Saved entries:
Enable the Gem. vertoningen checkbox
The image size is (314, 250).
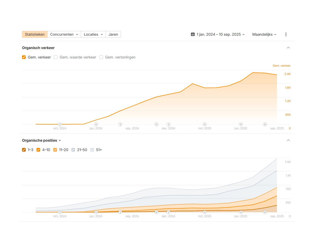[101, 57]
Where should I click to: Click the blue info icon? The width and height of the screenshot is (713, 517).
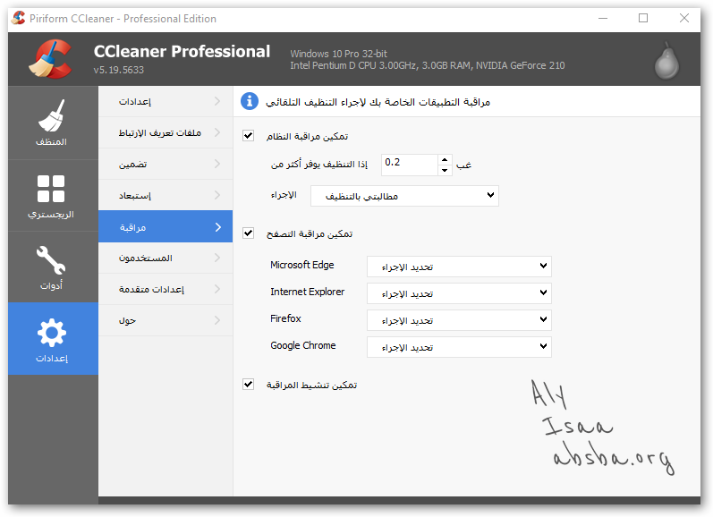[250, 101]
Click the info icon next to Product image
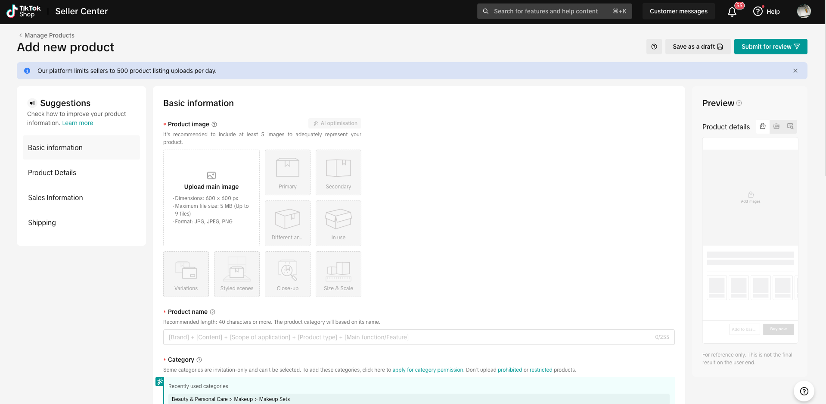 (214, 125)
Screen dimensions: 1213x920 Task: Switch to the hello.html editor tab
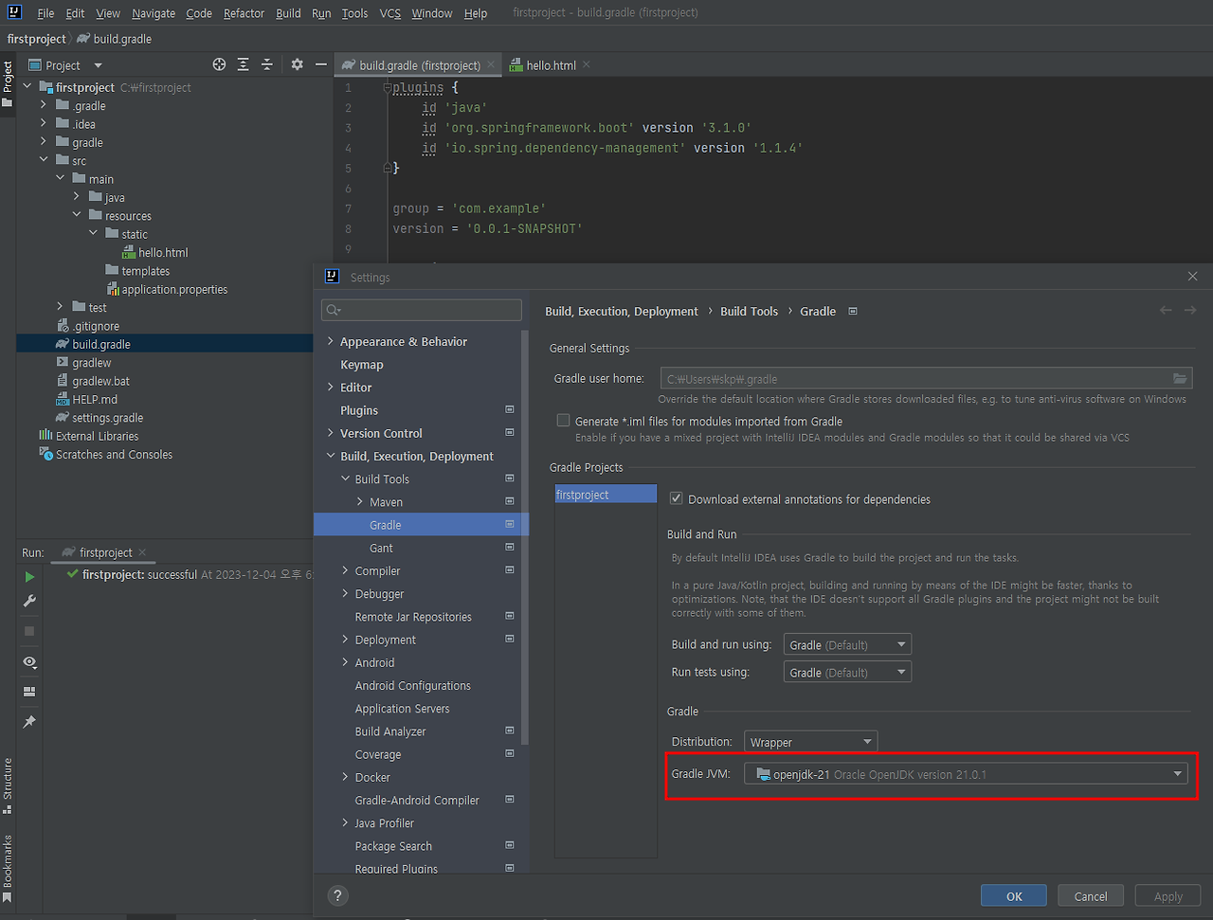click(x=550, y=65)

--- Your assignment ---
Please restate each entry exactly, but drop any picture it holds.

--- Your solution ---
Enable the Gem. vertoningen checkbox
The image size is (314, 250).
[101, 57]
Where should I click to: Click the blue info icon? The width and height of the screenshot is (713, 517).
[250, 101]
Click the info icon next to Product image
 (214, 125)
Screen dimensions: 1213x920 Task: Switch to the hello.html editor tab
click(x=550, y=65)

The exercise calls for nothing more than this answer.